There’s a running joke amongst our friends. If the two of us are invited to a wedding in the town we live, we won’t make it (because we are perpetually on the go!). However if we are invited to a wedding 10,000 miles away, we will definitely make it. Can you blame us? The lure of seeing a new destination while attending a friend’s wedding – who wouldn’t be tempted?
When one of Vid’s closest friends from university days in Singapore announced his wedding in Melaka, a small town near Kuala Lumpur, guess who the first guests to RSVP were?
We flew from London to Kuala Lumpur and reached Melaka on the day of the wedding. Reunited with our friends who flew from Paris, we got dressed, all set to take on the day. The entire day went by in a tizzy as we chatted, celebrated, ate and then ate some more 🙂
The wedding festivities began in the morning, when the groom and his troop of friends and brothers arrived at the bride’s place to “fetch” her. Also known as the gatecrashing ceremony, fetch-the-bride sees the groom participate in fun games and bribe the bridesmaids to get to his bride. Sounds fun, doesn’t it?
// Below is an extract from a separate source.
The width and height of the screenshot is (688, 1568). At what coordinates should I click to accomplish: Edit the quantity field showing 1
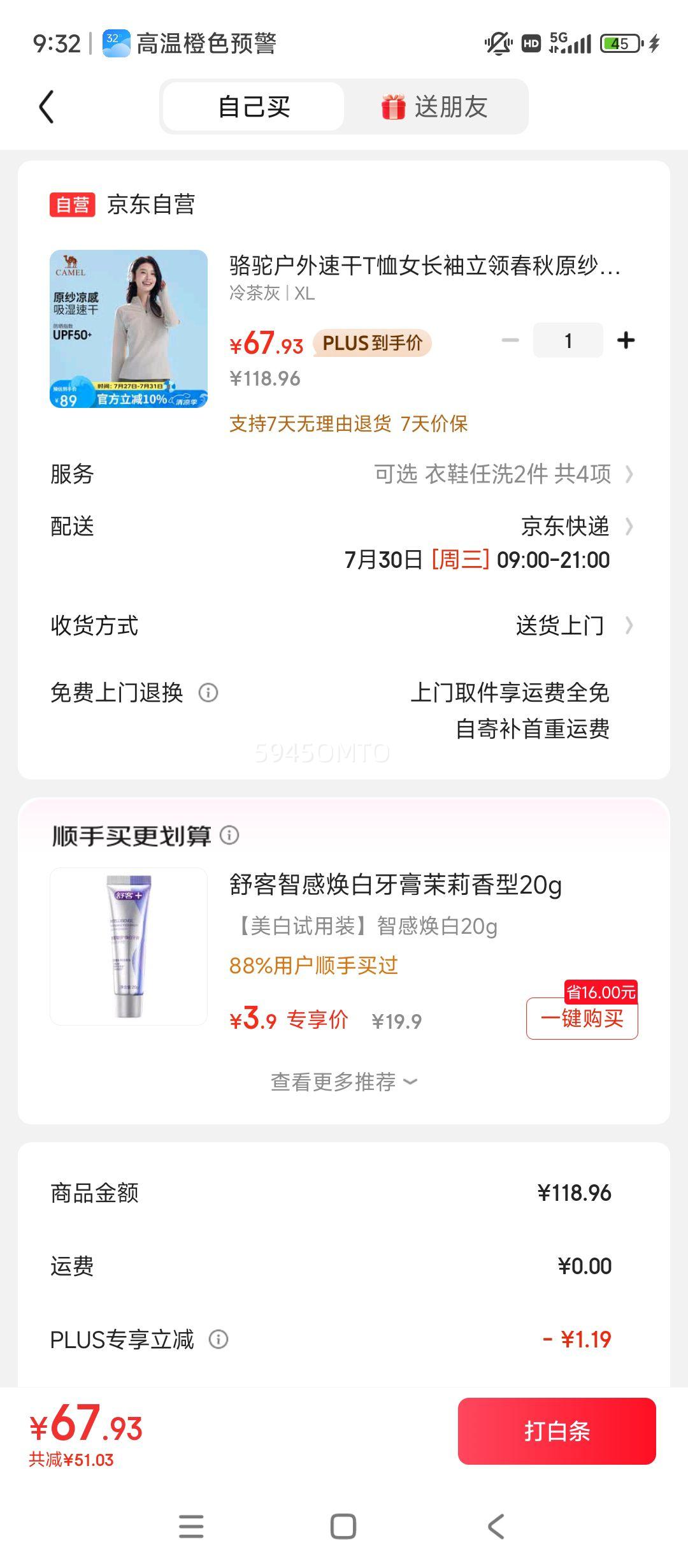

Next up the wedding reception in the evening. Food and wine started pouring in almost as soon as we were shown to our table and it never stopped. Unending food and drink – always the sign of a good party! There were eight courses but my favourite would have to be the elaborate entrée platter that was served on a bed of dry ice. Take a look at this piece of art:
We spent some time acquainting ourselves with two families who were hosting the party and learning some bad words in Chinese. Before we knew it the groom (David) was welcoming the bride (June) who looks absolutely resplendent in a sparkly white gown. David is an opera singer and photographer and he left no stone unturned to woo his wife in front of his family and friends. The next hour flew past as he sang for his wife (cue unending ‘awwws’) and showcased a host of videos compiled from photographs he had clicked over the years. Can you blame June for shedding a tear?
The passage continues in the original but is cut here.